— Problem requirements —
Copy out exactly, and only, the lines from the one containing "This screenshot has height=584, width=712." through the end of the entries. No pictures.

— Records for the task —
▼

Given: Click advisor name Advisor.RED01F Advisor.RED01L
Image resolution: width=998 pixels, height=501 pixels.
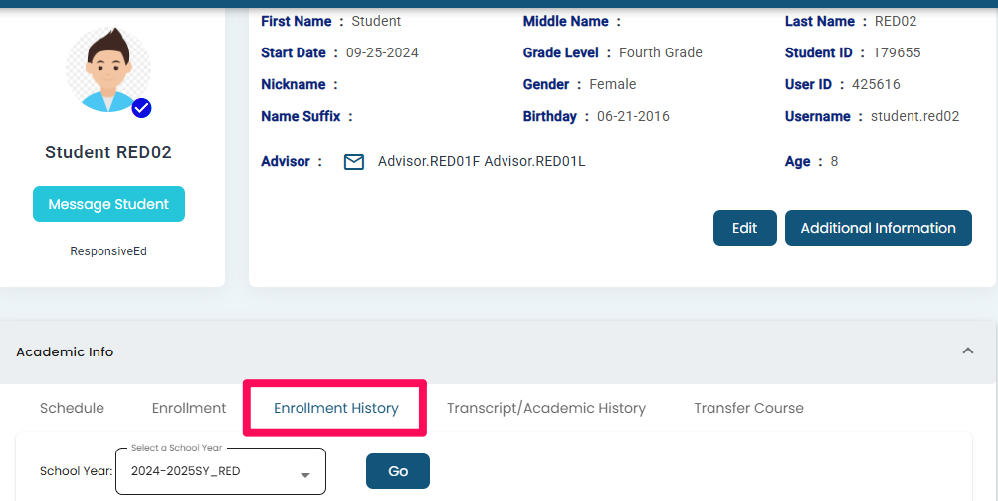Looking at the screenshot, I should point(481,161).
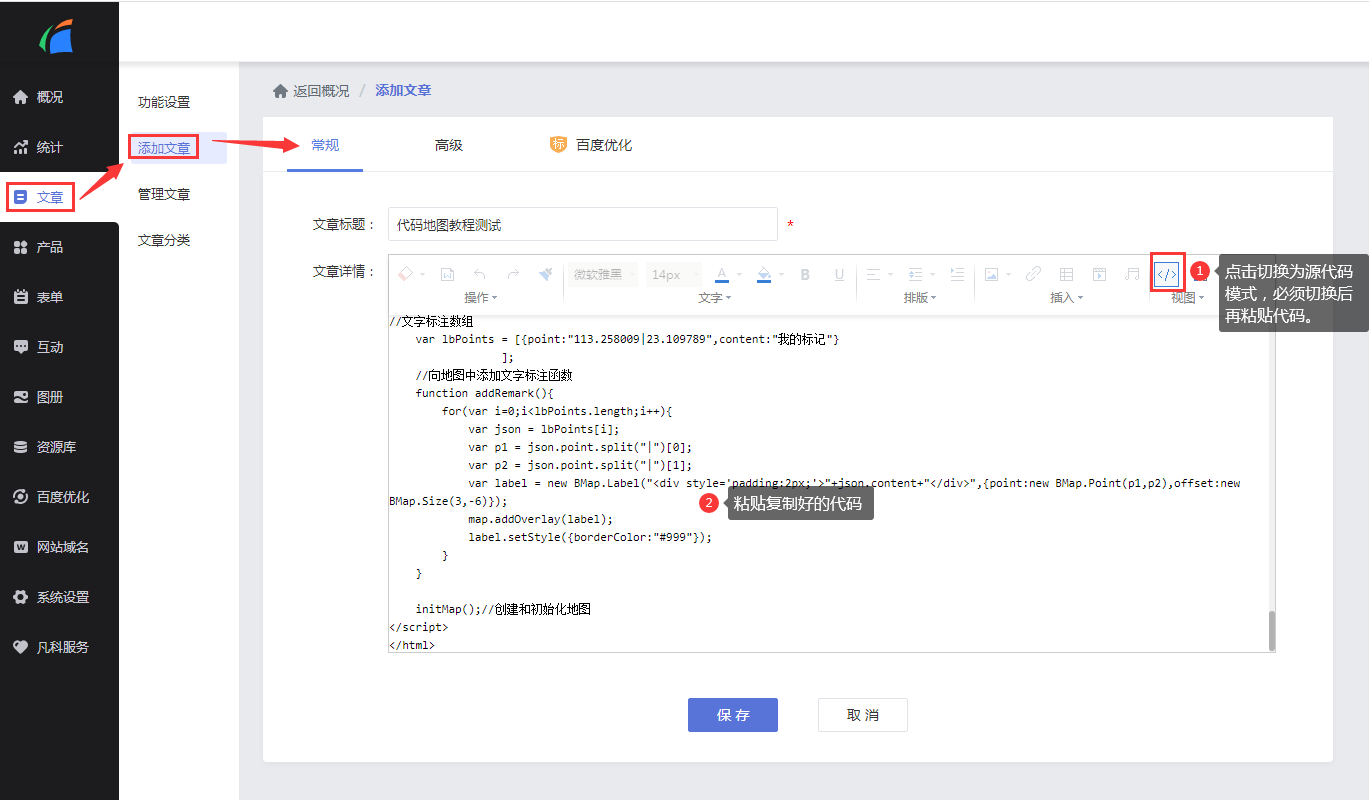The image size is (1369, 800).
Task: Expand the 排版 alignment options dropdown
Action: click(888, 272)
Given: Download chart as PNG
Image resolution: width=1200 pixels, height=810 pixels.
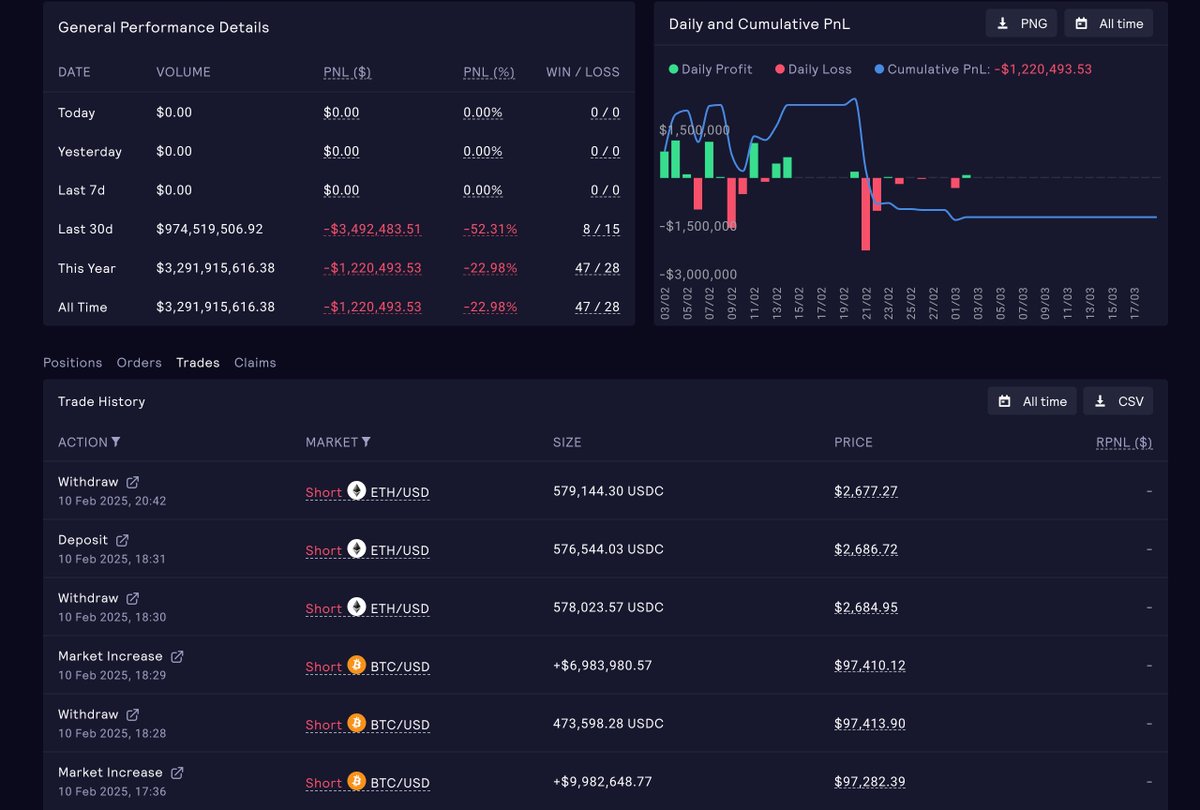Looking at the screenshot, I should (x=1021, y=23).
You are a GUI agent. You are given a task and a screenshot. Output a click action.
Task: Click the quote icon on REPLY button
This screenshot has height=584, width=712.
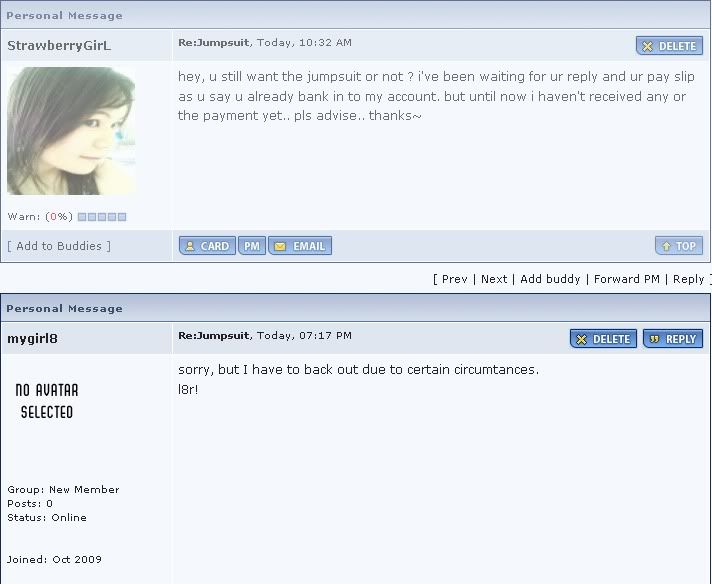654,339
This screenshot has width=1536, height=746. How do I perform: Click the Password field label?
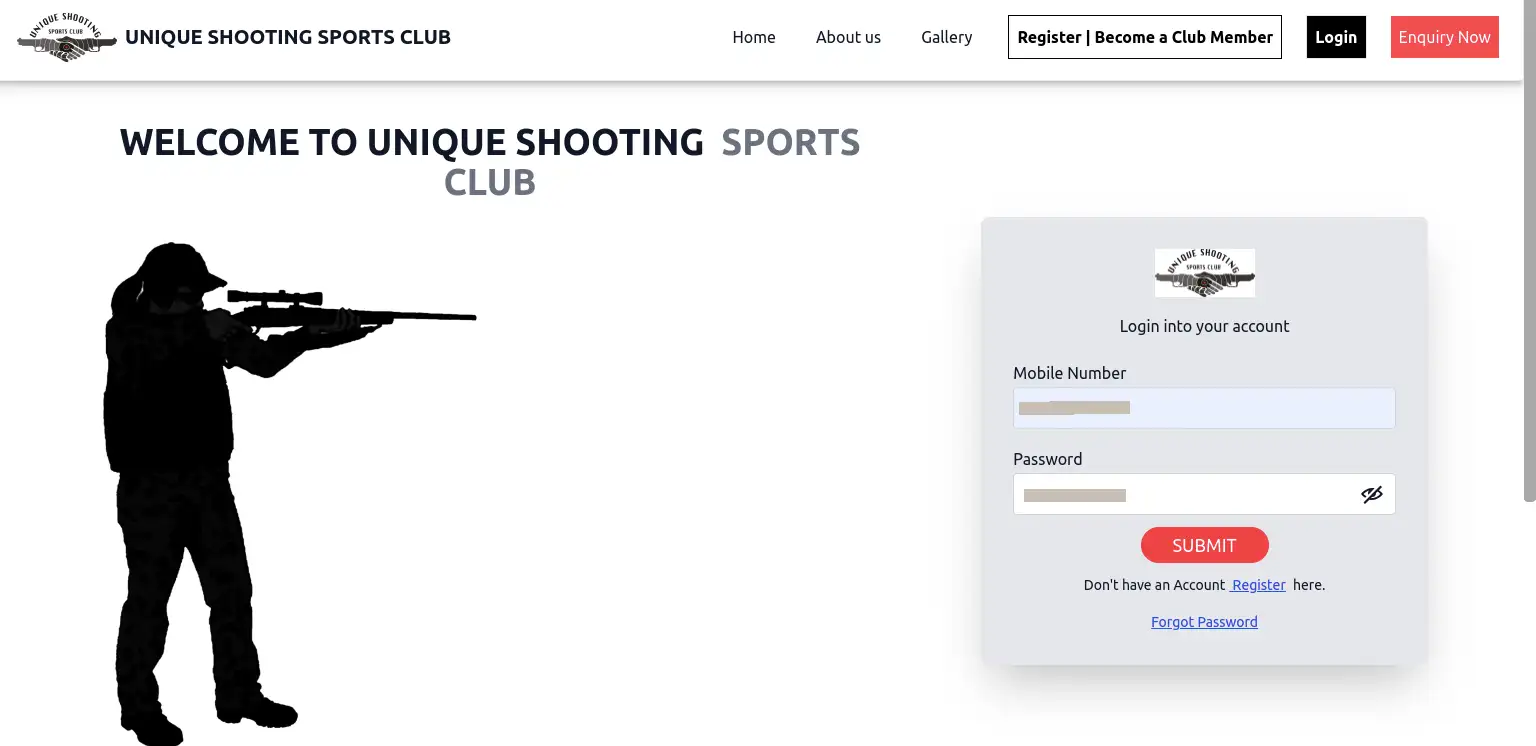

▲

— The completed task —
This screenshot has height=584, width=712.
654,339
This screenshot has width=1536, height=746. How do I perform: Click the Password field label?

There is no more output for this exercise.